Kehadiran Ferry Irwandi di Tanah Rencong tidak hanya membawa bantuan logistik, tetapi juga menghadirkan harapan bagi warga yang nyaris kehilangan daya juang. Dalam situasi serba terbatas, Ferry bersama timnya menembus wilayah-wilayah terisolasi yang sulit dijangkau, baik melalui jalur darat maupun udara.
Berbagai kisah kemanusiaan menjadi saksi atas dedikasinya. Di Takengon, jembatan yang putus membuat akses antarwilayah terhenti, memaksa warga berjalan jauh untuk bertemu keluarga. Di wilayah pesisir Pulo Seukee, Kecamatan Baktiya, Aceh Utara, seorang ibu dan anak-anaknya terjebak di atap rumah di tengah genangan air, dengan ancaman satwa liar. Kondisi tersebut menggambarkan betapa beratnya situasi yang dihadapi masyarakat saat itu.
Ferry Irwandi turut memanfaatkan jalur udara dengan pesawat ringan jenis Cessna untuk menjangkau daerah-daerah yang terisolasi. Bantuan berupa bahan pangan, kebutuhan darurat, hingga panel surya didistribusikan untuk memastikan warga tetap memiliki penerangan di malam hari. Cahaya dari panel surya tersebut menjadi simbol harapan di desa-desa yang lumpuh akibat bencana.
Namun, di balik dedikasi tersebut, kondisi kesehatan Ferry Irwandi mengalami penurunan. Melalui pesan pamit yang disampaikan kepada publik, ia menyatakan keputusannya untuk menghentikan sementara aktivitas kemanusiaan di Aceh. Keputusan tersebut diambil sebagai bentuk tanggung jawab moral agar tidak menimbulkan risiko baru dalam upaya penanganan bencana.

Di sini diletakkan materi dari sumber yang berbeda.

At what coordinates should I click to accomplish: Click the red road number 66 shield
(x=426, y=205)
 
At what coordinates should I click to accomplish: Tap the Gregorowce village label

Selama menjalankan misi kemanusiaan, Ferry dikenal menjaga kepercayaan publik dengan transparansi pengelolaan donasi yang mencapai belasan miliar rupiah. Setiap bantuan dipastikan tepat sasaran dan digunakan untuk kebutuhan masyarakat terdampak. Sikap ini menuai apresiasi luas dari warga Aceh dan berbagai kalangan.
Bagi masyarakat Aceh, apa yang dilakukan Ferry Irwandi mencerminkan nilai Meuseuraya, semangat gotong royong tanpa pamrih yang telah mengakar dalam budaya lokal. Ia tidak datang membawa kepentingan, melainkan hadir dengan ketulusan untuk membantu sesama.
Kini, meski telah berpamitan, doa dan ucapan terima kasih terus mengalir dari tenda-tenda pengungsian dan desa-desa terdampak. Bagi rakyat Aceh, Ferry Irwandi bukan sekadar relawan, melainkan bagian dari sejarah kemanusiaan yang akan terus dikenang.
Aceh tak lupa. Jejak kemanusiaan itu akan tetap hidup dalam ingatan Tanah Rencong.